Last year’s hockey season will forever be etched in the mind of Toronto Marlies’ forward Jerry D’Amigo.
The 19-year-old Binghamton, N.Y., resident has experienced a myriad of things, both on and off the ice, from the quiet streets of his hometown to the ‘go-go’ pace of cosmopolitan Toronto.
“Binghamton is like a small town,” D’Amigo said. “Toronto is like the New York City of Canada. It’s definitely a big change.”
But with the Leaf brand attached to his name there is something else he’s never witnessed before: recognition.

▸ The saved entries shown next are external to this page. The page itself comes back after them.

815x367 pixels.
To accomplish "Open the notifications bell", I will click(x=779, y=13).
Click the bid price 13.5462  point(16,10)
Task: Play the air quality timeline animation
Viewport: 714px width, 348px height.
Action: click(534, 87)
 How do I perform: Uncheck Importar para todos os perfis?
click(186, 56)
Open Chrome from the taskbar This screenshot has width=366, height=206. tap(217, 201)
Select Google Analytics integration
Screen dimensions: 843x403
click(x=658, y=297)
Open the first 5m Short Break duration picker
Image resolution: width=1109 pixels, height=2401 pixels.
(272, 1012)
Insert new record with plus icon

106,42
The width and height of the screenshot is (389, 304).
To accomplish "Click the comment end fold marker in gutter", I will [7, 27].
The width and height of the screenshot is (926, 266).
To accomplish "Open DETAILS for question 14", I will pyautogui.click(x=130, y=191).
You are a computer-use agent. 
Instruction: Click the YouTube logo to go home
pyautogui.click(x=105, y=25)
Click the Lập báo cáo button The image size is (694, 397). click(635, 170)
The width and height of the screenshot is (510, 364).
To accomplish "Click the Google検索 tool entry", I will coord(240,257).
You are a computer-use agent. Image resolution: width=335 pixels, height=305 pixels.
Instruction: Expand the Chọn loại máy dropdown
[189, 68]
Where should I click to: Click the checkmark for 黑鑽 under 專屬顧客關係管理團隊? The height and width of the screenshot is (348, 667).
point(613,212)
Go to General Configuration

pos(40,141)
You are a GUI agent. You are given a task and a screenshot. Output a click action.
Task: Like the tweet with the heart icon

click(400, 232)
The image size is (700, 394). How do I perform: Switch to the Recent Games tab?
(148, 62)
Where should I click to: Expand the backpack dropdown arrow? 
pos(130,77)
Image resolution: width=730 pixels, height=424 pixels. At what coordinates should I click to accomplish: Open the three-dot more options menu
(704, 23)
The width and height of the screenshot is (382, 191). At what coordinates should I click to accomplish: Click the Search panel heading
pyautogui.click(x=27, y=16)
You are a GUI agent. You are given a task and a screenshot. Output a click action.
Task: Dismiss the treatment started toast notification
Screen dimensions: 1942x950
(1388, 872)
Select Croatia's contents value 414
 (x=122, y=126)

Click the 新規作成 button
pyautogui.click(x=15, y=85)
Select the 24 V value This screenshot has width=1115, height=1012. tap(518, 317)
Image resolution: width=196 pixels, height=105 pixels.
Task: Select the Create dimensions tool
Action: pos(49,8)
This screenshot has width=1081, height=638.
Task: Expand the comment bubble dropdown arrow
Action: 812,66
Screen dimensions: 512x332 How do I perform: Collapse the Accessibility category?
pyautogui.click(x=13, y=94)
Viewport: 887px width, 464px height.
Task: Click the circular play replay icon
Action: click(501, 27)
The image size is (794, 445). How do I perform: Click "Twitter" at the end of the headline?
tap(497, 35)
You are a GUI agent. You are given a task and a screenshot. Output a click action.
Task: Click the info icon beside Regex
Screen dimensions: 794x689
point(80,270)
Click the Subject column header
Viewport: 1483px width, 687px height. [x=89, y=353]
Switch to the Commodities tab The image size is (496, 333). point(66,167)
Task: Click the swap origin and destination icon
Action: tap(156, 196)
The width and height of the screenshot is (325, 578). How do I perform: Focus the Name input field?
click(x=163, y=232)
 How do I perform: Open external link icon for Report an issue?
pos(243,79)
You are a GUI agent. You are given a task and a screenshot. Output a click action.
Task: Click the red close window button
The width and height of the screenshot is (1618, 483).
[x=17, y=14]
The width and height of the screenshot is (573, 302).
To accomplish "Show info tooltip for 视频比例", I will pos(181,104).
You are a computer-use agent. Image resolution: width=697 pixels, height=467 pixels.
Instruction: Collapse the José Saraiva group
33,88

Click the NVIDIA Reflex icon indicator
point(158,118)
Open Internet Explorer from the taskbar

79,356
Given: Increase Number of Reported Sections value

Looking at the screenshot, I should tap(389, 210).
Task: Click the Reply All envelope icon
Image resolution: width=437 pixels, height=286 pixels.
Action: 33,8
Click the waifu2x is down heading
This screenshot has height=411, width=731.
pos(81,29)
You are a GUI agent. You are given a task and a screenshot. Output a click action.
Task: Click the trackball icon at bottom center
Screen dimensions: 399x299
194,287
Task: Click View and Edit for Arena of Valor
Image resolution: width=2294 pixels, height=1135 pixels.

“They [people] know your face when you’re walking down the street, it’s pretty cool. I was at the bank and a guy asked me ‘you’re Jerry D’Amigo, right?’ and I said ‘yeah’ but I go back home and nobody knows me.”
Crazy trip last year
It’s been a pretty wild ride since he left Binghamton in the summer of 2009 and took the 2 ½ hour car ride southwest to Troy, N.Y., to play hockey for Rensselaer Polytechnic Institute [RPI].
In his first and only year at RPI, he won the Eastern College Athletic Conference rookie of the year award, amassing 10 goals and 24 assists in 34 games.
From RPI the compass pointed northwest to Saskatchewan and the world junior championships.
As a member of Team USA, D’Amigo’s goal played a key role for the Americans, helping defeat Canada 6-5 in overtime in the goal-medal game. The hockey nations competed in one of the most exciting games in recent history.
With 15,171 people in attendance, the tension of a high-stakes game and a top-level opponent, the battle was one that brought out the best in him.
“It was a kind of a dream game to play in,” D’Amigo said. “It was unreal. The competition was there and my level of play went up. It was something you dream about.”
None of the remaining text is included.